If only the human community could become as deeply curious and openly communicative about what the human species is doing in the world we inhabit as we are about the deceitful activities of wealthy and powerful people. Formidable human-induced global threats to human wellbeing and environmental health are just as evident as the conspicuous behaviors of the most greedy among us. To be a species with such remarkable self-consciousness, intelligence and other splendid gifts and to do no better than we are doing now is a source of deep sadness and occasional outbreaks of passionate intensity (likely signifying nothing).

Still I believe in remaining engaged in this worthwhile struggle, one in which so many human beings with feet of clay have been involved for a lifetime. For me, the first fifty years of life were lived, as you might imagine, as if in a dream world, the one devised by the greed-mongering Masters of the Universe among us.
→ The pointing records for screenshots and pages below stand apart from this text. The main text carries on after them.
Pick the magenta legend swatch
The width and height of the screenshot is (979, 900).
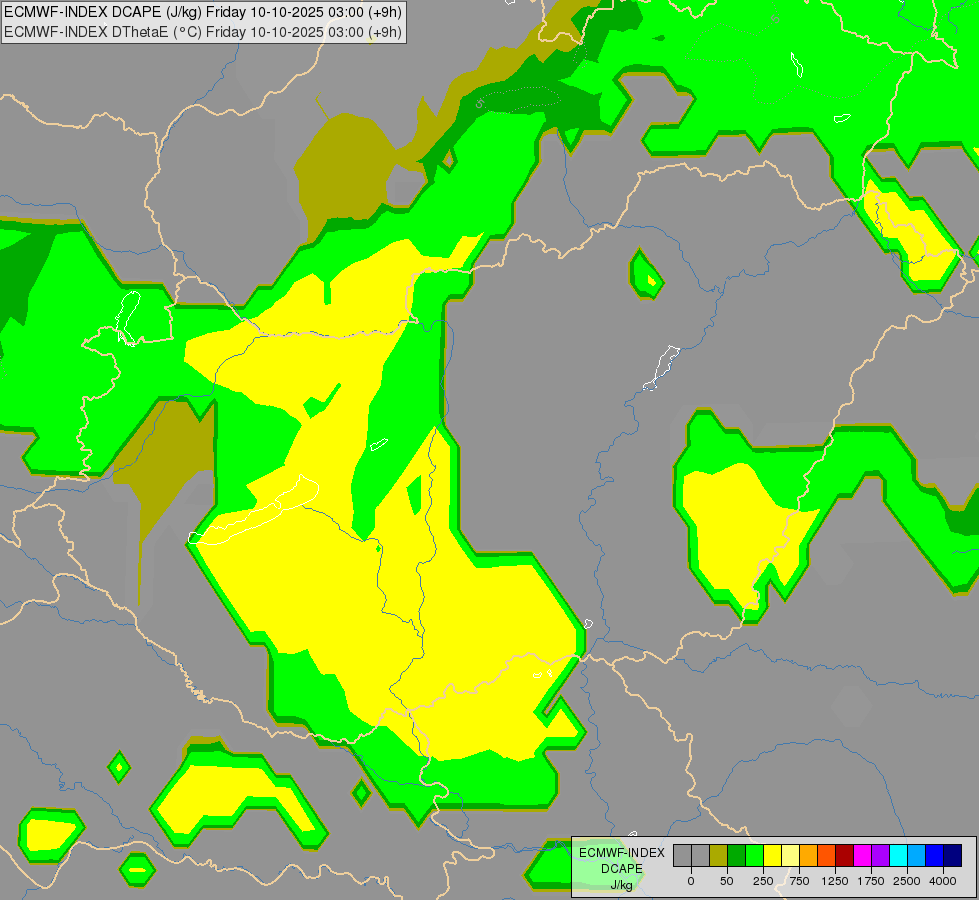tap(862, 855)

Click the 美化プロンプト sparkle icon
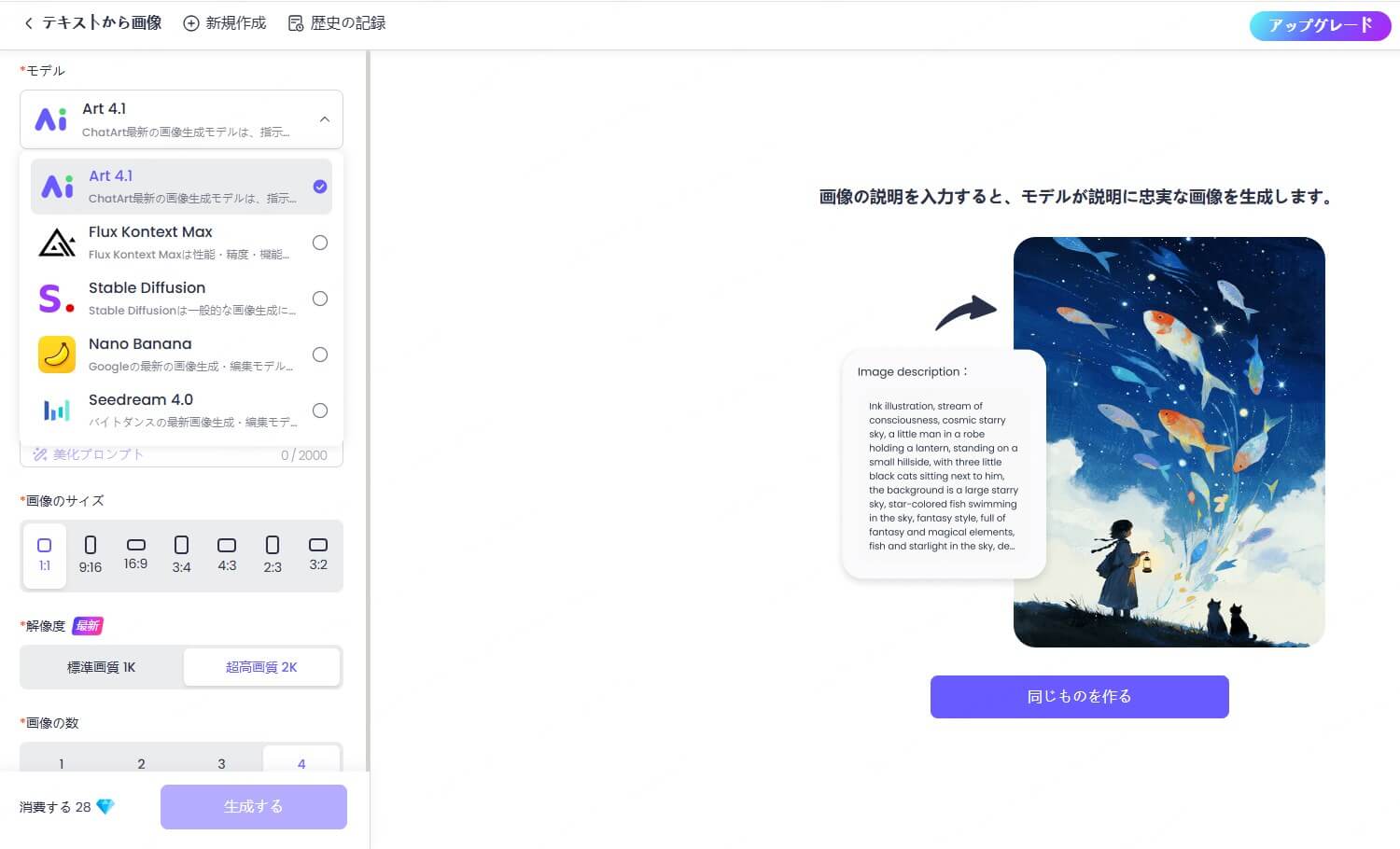pos(40,454)
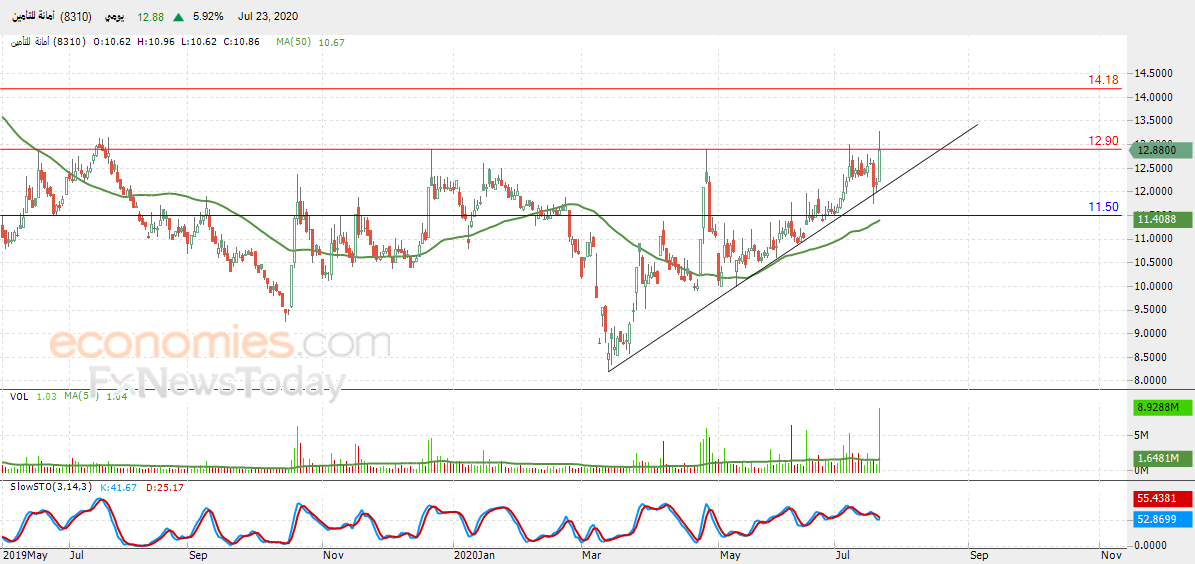
Task: Click the 12.90 red resistance level label
Action: click(x=1103, y=141)
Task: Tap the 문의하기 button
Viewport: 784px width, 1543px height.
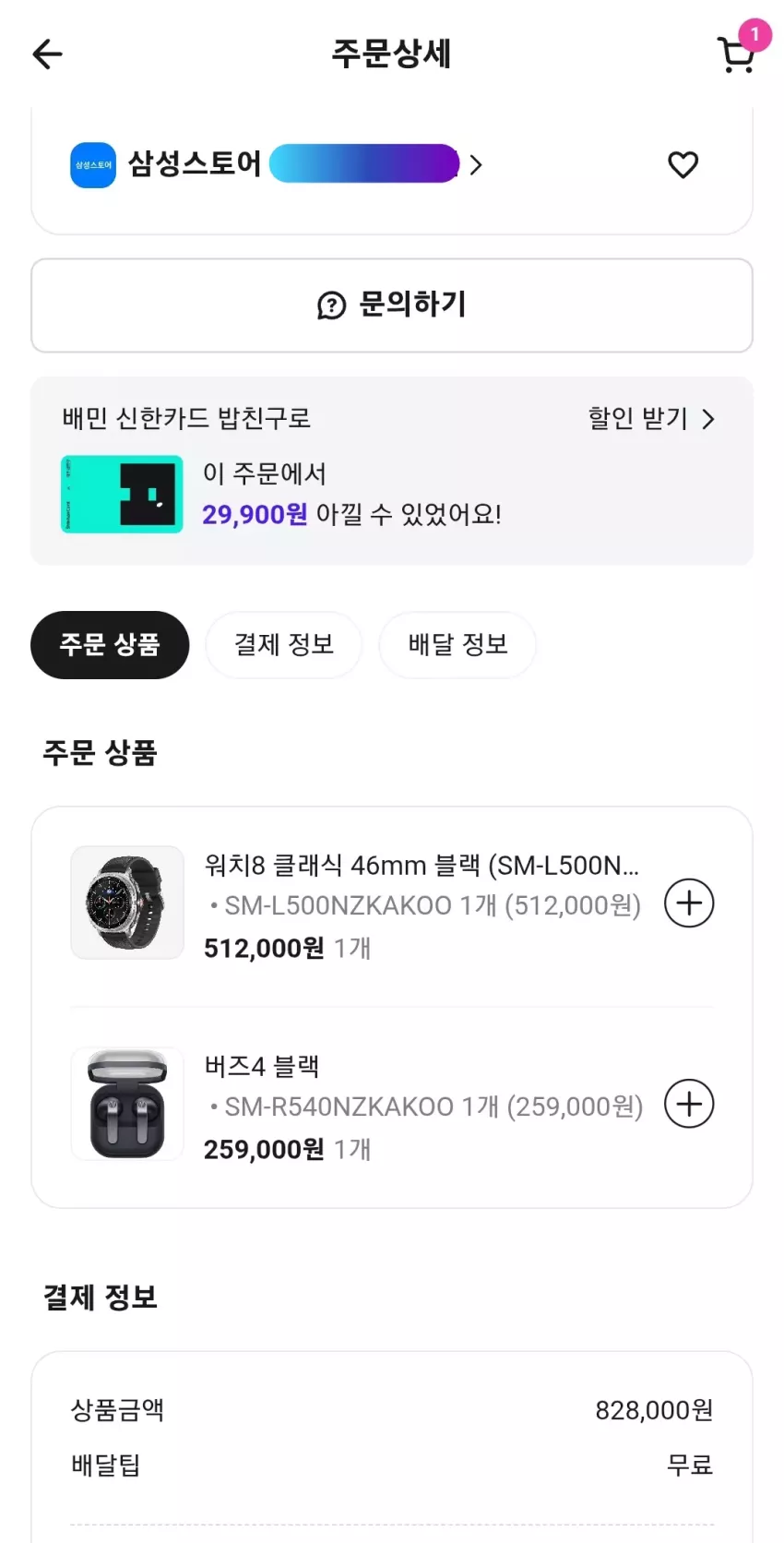Action: tap(392, 305)
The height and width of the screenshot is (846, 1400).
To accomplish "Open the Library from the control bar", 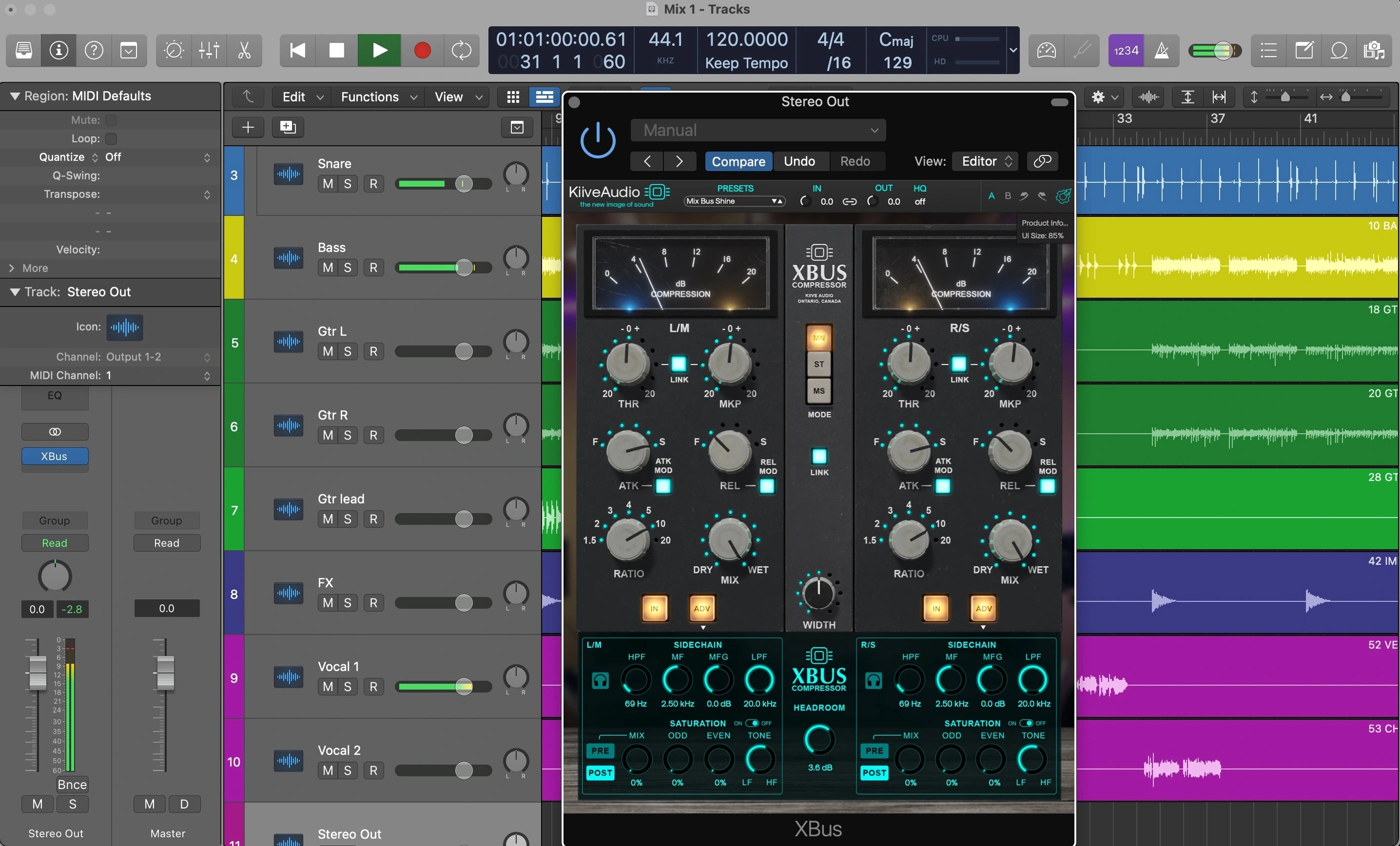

I had no awareness that a single adamant generation, claiming to be doing God's work, of all things, would irreversibly degrade Earth's environs, recklessly dissipate its limited resources, relentlessly diminish its biodiversity, destabilize its climate and threaten the very future of children everywhere.

At least we can speak out loudly, clearly and often about these unfortunate greed-driven circumstances, even though they are discomforting and unwelcome, and in the process educate one another. Like many in the Grist community have already reported, I do not have answers to forbidding questions related to the patently unsustainable 'trajectory' of human civilization in its present, colossally expansive form; but it seems our conscious denial of, and willful refusal to openly acknowledge, "what could somehow be real" means that the requirements of practical "reality" cannot be reasonably addressed and sensibly overcome. A colossal ecological wreckage of some unimaginable sort is likely to be the end result of our abject failure, I suppose, to respond courageously and ably to the looming global challenges that appear to have emerged robustly and converged rapidly in our time.